The company released the open-source Whisper speech-to-text model in September 2022. The Whisper API is a hosted version of that model. According to OpenAI, Whisper is an artificial speech recognition system that costs $0.006 per minute and enables large-scale transcription in a number of languages. It accepts files in a variety of formats, including M4A, MP3, MP4, MPEG, MPGA, WAV, and WEBM.

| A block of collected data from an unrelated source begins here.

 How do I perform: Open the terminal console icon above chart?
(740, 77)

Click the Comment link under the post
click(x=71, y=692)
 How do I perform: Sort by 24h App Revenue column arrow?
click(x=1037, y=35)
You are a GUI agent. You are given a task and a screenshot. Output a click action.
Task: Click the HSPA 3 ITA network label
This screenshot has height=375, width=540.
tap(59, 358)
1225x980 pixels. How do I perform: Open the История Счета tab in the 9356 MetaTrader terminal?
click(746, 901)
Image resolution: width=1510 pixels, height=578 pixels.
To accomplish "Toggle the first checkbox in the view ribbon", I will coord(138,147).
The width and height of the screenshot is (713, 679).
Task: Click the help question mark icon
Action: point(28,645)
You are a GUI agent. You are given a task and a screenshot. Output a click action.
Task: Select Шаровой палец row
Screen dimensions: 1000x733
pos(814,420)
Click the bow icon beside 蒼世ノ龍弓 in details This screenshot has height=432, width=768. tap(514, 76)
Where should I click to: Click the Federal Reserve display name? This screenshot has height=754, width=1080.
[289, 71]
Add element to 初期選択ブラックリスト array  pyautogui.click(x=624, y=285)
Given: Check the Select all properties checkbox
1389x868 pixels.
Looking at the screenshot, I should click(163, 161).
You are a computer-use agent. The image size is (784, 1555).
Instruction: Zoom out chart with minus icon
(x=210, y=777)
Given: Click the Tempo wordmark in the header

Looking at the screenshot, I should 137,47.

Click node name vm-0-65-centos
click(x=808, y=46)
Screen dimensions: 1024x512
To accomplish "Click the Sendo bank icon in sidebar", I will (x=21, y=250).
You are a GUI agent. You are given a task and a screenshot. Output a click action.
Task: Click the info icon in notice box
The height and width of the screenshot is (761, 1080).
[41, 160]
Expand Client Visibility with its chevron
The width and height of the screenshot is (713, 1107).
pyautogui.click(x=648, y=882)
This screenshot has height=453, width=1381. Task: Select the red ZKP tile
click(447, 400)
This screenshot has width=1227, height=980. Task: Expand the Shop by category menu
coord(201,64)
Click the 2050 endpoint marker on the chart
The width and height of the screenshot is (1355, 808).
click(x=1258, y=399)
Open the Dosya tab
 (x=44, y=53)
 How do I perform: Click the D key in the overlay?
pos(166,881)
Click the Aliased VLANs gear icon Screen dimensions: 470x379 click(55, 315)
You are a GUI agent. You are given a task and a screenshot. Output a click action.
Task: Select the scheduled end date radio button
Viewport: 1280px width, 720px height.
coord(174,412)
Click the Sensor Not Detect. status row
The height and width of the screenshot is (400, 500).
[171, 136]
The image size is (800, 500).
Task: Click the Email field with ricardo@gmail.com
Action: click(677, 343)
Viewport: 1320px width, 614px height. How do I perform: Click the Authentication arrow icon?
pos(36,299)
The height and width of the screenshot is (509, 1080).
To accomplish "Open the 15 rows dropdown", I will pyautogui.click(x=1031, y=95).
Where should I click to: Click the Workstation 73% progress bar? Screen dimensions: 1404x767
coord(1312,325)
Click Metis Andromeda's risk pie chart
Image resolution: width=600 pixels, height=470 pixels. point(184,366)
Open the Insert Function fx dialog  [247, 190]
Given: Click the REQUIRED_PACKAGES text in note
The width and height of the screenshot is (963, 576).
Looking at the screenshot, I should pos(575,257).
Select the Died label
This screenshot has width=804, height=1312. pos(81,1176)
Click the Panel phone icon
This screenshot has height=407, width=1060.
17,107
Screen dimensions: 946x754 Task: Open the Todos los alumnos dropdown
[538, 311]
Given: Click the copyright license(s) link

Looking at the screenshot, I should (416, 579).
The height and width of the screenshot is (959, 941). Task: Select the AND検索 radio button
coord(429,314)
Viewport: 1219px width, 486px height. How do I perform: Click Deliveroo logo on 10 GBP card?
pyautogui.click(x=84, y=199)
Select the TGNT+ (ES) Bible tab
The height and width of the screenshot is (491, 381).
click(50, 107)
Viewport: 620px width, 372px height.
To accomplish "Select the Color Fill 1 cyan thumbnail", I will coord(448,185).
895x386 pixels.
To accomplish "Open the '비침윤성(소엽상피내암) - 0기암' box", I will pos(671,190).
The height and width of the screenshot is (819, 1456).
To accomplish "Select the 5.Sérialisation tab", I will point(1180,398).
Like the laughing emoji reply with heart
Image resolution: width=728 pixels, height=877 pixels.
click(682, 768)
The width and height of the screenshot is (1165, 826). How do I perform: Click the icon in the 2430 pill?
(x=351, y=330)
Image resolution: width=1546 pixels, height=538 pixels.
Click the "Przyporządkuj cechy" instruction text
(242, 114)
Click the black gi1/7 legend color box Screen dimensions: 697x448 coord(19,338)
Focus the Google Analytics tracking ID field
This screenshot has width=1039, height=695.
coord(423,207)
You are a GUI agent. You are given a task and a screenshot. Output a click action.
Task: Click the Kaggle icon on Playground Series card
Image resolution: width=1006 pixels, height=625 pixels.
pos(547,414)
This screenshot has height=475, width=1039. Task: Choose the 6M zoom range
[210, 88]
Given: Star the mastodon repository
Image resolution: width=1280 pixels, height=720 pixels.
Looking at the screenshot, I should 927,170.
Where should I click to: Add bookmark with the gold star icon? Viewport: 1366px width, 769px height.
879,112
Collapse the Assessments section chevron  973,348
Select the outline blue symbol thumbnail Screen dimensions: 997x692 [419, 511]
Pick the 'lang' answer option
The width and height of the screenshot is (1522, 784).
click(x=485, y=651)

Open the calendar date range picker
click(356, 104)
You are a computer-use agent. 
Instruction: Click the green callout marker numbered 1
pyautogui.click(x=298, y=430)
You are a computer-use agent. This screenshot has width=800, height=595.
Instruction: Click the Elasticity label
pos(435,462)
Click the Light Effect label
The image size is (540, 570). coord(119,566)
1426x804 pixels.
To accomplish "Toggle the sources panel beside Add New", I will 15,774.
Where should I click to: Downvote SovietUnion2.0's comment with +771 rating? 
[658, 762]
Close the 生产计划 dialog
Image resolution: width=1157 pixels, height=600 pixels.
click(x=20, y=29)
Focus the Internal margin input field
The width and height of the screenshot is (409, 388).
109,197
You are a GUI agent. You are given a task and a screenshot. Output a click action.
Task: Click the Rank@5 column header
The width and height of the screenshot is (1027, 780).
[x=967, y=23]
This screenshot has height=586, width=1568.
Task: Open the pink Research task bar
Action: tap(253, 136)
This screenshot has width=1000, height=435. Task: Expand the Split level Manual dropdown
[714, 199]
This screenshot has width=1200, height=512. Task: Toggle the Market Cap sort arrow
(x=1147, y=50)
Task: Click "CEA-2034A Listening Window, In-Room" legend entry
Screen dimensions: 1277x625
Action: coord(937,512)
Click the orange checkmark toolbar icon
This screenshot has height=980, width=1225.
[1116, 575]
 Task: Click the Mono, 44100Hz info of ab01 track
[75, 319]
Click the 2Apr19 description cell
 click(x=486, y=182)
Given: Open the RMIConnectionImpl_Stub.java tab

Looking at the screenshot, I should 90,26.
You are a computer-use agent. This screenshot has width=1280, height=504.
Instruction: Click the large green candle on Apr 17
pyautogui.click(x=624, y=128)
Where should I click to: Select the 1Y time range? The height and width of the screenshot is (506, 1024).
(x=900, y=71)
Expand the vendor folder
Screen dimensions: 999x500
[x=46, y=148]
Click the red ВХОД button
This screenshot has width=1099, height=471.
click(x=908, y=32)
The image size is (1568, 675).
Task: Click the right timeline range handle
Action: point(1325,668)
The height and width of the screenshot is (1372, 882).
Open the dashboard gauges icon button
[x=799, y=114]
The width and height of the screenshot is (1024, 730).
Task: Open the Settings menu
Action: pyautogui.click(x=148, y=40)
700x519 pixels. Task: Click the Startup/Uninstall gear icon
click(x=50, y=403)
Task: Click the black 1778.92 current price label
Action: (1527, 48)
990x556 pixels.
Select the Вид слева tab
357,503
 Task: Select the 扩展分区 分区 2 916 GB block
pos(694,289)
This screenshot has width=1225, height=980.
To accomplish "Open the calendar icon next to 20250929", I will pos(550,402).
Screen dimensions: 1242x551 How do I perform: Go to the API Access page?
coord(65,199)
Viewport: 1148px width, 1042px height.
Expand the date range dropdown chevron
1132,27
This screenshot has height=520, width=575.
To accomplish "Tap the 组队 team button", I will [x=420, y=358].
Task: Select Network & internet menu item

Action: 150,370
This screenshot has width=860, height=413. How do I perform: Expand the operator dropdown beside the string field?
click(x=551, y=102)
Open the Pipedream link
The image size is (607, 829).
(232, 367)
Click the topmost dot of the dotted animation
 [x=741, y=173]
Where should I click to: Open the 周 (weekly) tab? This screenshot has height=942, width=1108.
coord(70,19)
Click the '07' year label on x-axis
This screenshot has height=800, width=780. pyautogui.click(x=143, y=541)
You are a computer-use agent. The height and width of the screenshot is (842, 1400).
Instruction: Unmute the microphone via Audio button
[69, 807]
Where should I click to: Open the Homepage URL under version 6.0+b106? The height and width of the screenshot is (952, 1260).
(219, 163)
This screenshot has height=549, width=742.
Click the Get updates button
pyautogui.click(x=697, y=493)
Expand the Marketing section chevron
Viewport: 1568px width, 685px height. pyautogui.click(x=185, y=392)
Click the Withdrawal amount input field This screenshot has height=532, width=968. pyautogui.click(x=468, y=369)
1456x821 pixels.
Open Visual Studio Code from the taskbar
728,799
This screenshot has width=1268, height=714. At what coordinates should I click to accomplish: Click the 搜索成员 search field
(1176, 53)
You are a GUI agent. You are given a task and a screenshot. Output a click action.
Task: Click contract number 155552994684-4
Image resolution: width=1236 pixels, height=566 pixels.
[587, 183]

Whisper appears to be exceptional thanks to training on 680,000 hours of multilingual and “multitask” data gathered from the web, despite competitor tech companies like Google, Amazon, and Meta having created high-quality speech recognition algorithms. Greg Brockman, the president and chairman of OpenAI, claims that this gives it improved recognition capabilities, such as the ability to recognize unusual accents, background noise, and technical jargon.
According to Brockman, the developer ecosystem did not actually build around the model we released. “The Whisper API is the same huge model that is available as open source, but we’ve optimized it to the maximum degree.” It’s incredibly convenient and much, much faster.
Read also: 12 Ways ChatGPT Can Make Your Business Operations Easier
Brockman viewpoint
Regarding Brockman’s remark, businesses have restrictions when using voice transcription technology. The main obstacles to adopting tech like tech-to-speech are accuracy, accent- or dialect-related recognition issues, and costs, according to a 2020 Statista survey.
One of Whisper’s limitations is “next-word prediction.” This is due to the system’s extensive data training. However, OpenAI warns that Whisper may contain non-said words in its transcriptions, possibly because it is simultaneously attempting to predict the next spoken word and transcribe the audio recording.
In addition, Whisper’s performance varies by language, with speakers of less-represented languages in the training set having a higher mistake rate.
According to a 2020 Stanford study, Amazon, Apple, Google, IBM, and Microsoft’s systems generated 19% fewer errors with white users than black ones.
OpenAI’s Whisper API strategy
OpenAI anticipates enhancing existing software, services, tools, and solutions with Whisper’s transcription capabilities. The Whisper API is currently used by the AI-powered language learning app Speak to offer a brand-new virtual speaking partner within the app.
In addition, OpenAI’s entry into the speech-to-text business could be quite lucrative. The potential market value is projected to reach $5.4 billion by 2026, up from $2.2 billion in 2021.
Brockman stated, “Our vision is to become an all-encompassing intellect.” “We want to be able to very flexibly accept whatever type of data you have and whatever type of work you’re attempting to complete in order to multiply your focus.”